Он поставил лампу на стол рядом с кроватью и сел, обратившись лицом к ученику палача. Из-за скудости света камиза Джованни казалась светлым облаком, нависшим над полом, и только блестели глаза, метавшие взоры по спальне, лишь бы не встречаться взглядом с советником короля.

— Подходи ближе, легче будет руками тянуться. Прояви обо мне заботу! А то привык, что только тебя и раздевают.

Джованни покорно склонился, потом присел напротив на колени, расстёгивая пояс на верхней тунике де Мезьера, взялся за завязки на шоссах. Советник короля сидел спокойно, позволяя себя раздевать, только смотрел жадно, ловя каждое движение рук, каждый взгляд, брошенный из-под полуопущенных ресниц, пару раз коснулся кончиками пальцев щеки, поощряя продолжать движение. Когда же остался полностью обнаженным, притянул к себе, взявшись за подбородок, целуя в губы, нежно прихватывая, сплетаясь языком, посасывая и долго смакуя вкус. Почувствовал, что Джованни полностью отдался в его власть, тронул за камизу, приподнимая край и обнажая упругий живот и торс, приятный на ощупь, покрытый мягкими волосками, как спина новорожденного ягнёнка. Левая рука Готье проскользнула на спину, сминая невольное сопротивление, притянула ещё ближе, усаживая Джованни верхом на колени, правая же продолжила оглаживать грудь, вызывая трепет в таком желанном теле. Руки ученика палача, до сего момента безвольно висевшие, проснулись в движении, обхватывая плечи де Мезьера, потом сошлись на затылке, ощутимо поглаживая и разминая позвонки шеи, забираясь за кромку коротко постриженных волос, отчего вызывали приятное чувство щекотки.

Наконец советник короля разорвал поцелуй, отстраняя от себя уже порядком возбужденного любовника:

— Открой глаза.





Джованни вздрогнул, возвращая себе чувство реальности происходящего. «Это ремесло шлюхи, ничего большего!» Он облизнул губы, расцепил руки и самостоятельно снял с себя камизу, де Мезьер не препятствовал. Потом подался назад, расслабляя завязки на штанах, позволив им свободно, скользнув по бёдрам, упасть на пол. Готье ничего не говорил, только рассматривал его, казавшегося под мягким светом лампады собранным из густого золотисто-коричневого мёда, а потом подтянулся на руках, забираясь с ногами на кровать, и улёгся спиной на подушки у изголовья в весьма расслабленной позе. Поймал вопросительный взгляд Джованни и красноречиво перевёл его на свой вставший член:

— Только спиной повернись ко мне так, чтобы я мог приласкать твой зад.
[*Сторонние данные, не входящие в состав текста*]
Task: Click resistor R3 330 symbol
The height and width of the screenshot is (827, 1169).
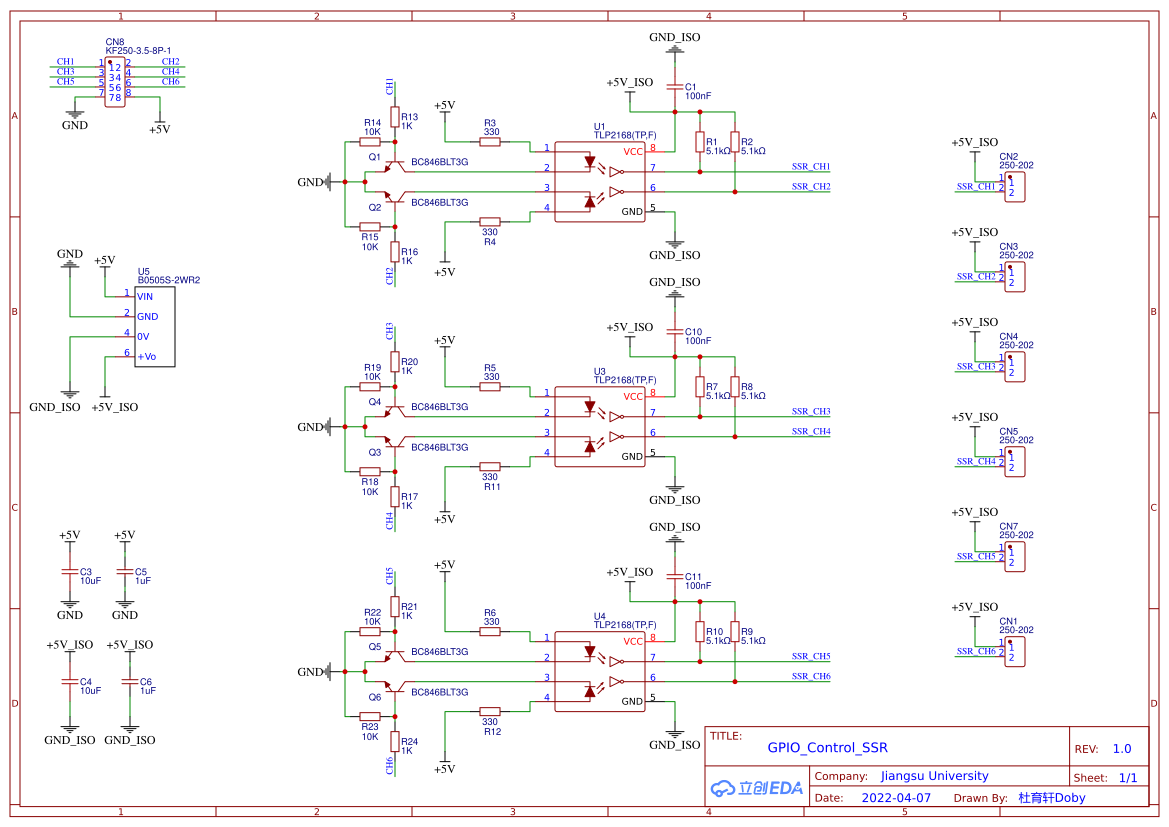Action: pyautogui.click(x=490, y=142)
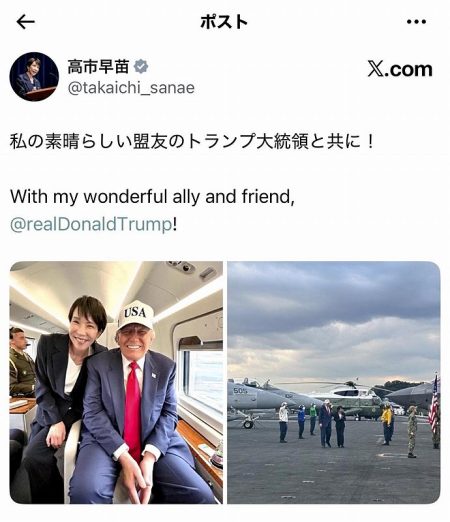Open 高市早苗's profile avatar
The height and width of the screenshot is (522, 450).
pyautogui.click(x=34, y=76)
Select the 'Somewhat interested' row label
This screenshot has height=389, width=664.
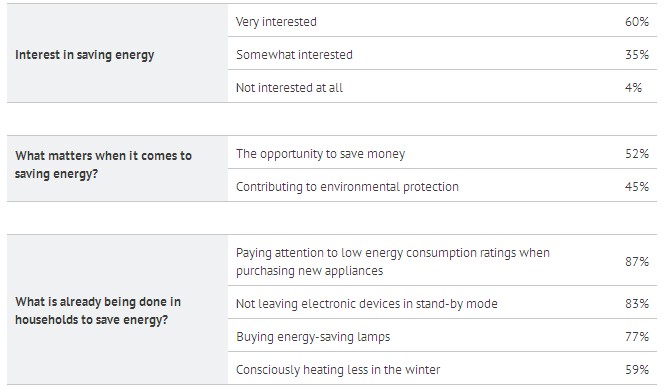(294, 55)
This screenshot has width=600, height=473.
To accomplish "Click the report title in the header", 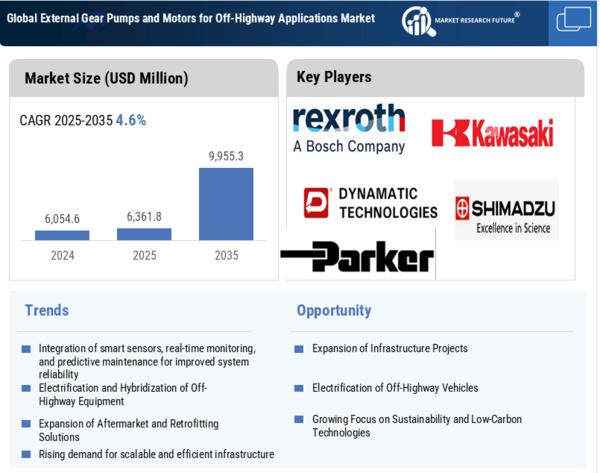I will [x=191, y=18].
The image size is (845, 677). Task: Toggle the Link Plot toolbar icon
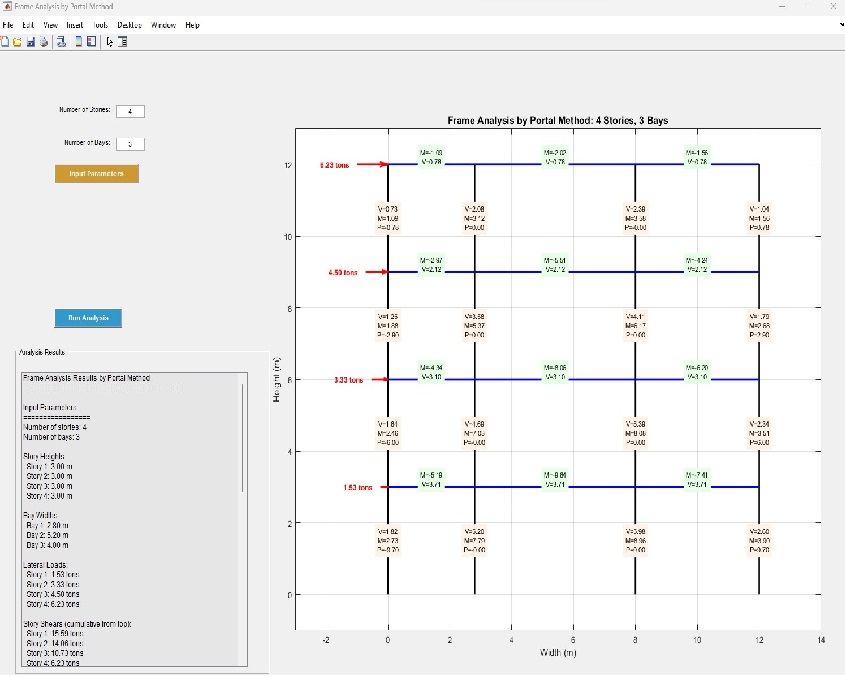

Через некоторое время советник короля, меланхолично поглядывая на активно трудящегося ртом Джованни, не прерывая своего занимательного дела: как учила когда-то Гумилиата, медленно вводя пальцы внутрь раскрытого перед ним любовника, каждый раз вызывая внутри него стон, произнёс:

— Послезавтра мы уезжаем в Реймс на коронацию. Портной обещал, что твоя одежда будет готова через два дня, значит завтра? — получив в ответ только движение бедрами, он продолжил: — Сходим к брадобрею, делать это в пути будет не слишком удобно. Едем втроём — я, ты и Жоффруа. Поэтому, к моему сожалению, на ближайшую неделю ты будешь избавлен от качественного выполнения нашего договора, если и удастся улучить момент, то сможешь приласкать меня только ртом. В Реймсе я буду представлять тебя как моего личного лекаря, поэтому держи себя скромно и постарайся ни с кем дружбу не заводить, там найдется достаточно желающих оказать тебе покровительство. Много гостей съедутся туда. Будут посланники и от Папы, и от разных королей. Надеюсь, никаких своих знакомцев из прошлого ты там не встретишь. Да… раз уж я сегодня выступаю печальным вестником, то в Милане теперь правит Висконти, и уже прошло четыре года, как никого из семьи делла Торре нет в живых, — Джованни застонал, поднимая голову. — Вот такие дела творят злые люди! Ну, что? Губ уже не чувствуешь? — де Мезьер потянул его к себе, переворачивая на спину и подминая.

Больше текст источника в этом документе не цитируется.